Mit Blick auf die Informationssicherheit müssen Unternehmen für die Umsetzung der Control eine Reihe von Aspekten definieren. Dazu gehören alle relevanten Anforderungen, die Auswahlkriterien und Anwendungsbereiche, die mit der Nutzung eines Cloud-Dienstes verbunden sind. Eine detaillierte Beschreibung der Rollen und relevanten Verantwortlichkeiten bestimmt, wie Cloud-Dienste innerhalb einer Organisation genutzt und verwaltet werden. Auf externer Seite ist dies auch mit dem Service-Provider abzustimmen: Welche Informationssicherheitsmaßnahmen verwaltet der Dienstleister und welche fallen in den Zuständigkeitsbereich des eigenen Unternehmens? Zudem gilt es zu klären, wie die vom Anbieter bereitgestellten Security-Maßnahmen zur Verfügung gestellt, bestmöglich genutzt und vertrauenswürdig überprüft werden können. Insbesondere bei der Nutzung mehrerer Cloud-Dienste unterschiedlicher Anbieter unterstützen fest definierte Prozesse bei der Handhabung von Steuerungen, Schnittstellen und Änderungen der Dienste.

Aufgrund der zahlreichen Informationssicherheitsrisiken, denen Unternehmen ausgesetzt sind, können Sicherheitsvorfälle auch im Zusammenhang mit Cloud-Diensten nicht ausgeschlossen werden. In solchen Fällen helfen Service-spezifische Incident-Management-Verfahren, bestmöglich mit solchen Sachverhalten umzugehen. Zur Verwaltung der Risiken sollten Cloud-Dienste gemäß der neuen ISO/IEC 27002:2022 durch einen systematisch festgelegten Ansatz überwacht, überprüft und bewertet werden. Darüber hinaus empfiehlt die Norm, dass Prozesse für die Änderung oder Einstellung der Nutzung eines Dienstes festgelegt werden müssen, die auch explizite Ausstiegsstrategien für Cloud Services enthalten müssen.

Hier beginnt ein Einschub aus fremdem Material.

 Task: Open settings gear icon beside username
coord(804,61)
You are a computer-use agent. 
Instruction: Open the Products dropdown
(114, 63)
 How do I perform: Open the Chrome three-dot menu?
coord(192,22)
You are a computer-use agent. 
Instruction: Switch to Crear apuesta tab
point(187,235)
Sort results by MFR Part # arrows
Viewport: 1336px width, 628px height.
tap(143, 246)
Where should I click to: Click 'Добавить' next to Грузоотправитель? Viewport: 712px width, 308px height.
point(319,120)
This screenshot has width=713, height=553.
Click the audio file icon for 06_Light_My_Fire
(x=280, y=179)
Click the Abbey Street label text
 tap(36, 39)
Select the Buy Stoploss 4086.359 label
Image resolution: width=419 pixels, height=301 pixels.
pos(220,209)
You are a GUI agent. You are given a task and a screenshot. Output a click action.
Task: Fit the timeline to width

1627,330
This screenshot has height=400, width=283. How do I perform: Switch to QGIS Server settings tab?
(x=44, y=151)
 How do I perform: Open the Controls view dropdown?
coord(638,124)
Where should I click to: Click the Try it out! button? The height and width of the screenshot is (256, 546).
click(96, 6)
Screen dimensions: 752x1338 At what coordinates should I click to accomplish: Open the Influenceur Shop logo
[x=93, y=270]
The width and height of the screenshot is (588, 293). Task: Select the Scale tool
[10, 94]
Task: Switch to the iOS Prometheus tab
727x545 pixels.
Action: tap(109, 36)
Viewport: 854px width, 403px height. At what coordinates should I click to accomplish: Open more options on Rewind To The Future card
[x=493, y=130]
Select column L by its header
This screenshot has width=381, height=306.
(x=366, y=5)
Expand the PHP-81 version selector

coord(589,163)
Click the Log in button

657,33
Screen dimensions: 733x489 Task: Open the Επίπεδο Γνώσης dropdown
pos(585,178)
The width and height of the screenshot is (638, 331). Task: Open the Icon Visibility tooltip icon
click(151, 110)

Service-Vereinbarungen mit den Providern

Die vertragliche Ausgestaltung von Cloud-Diensten ist für die auftraggebenden Kunden von zentraler Bedeutung, um verbindliche Rahmenparameter festzuhalten und sich rechtlich abzusichern. Cloud-Service-Vereinbarungen sind seitens der Anbieter häufig vordefiniert und nicht verhandelbar. Vor diesem Hintergrund müssen Unternehmen diesen Vereinbarungen besondere Beachtung schenken und sie genau unter die Lupe nehmen. Nur so lässt sich sicherstellen, dass die eigenen Interessen und wesentlichen betrieblichen Anforderungen an Vertraulichkeit, Integrität, Verfügbarkeit und Informationsverarbeitung erfüllt werden.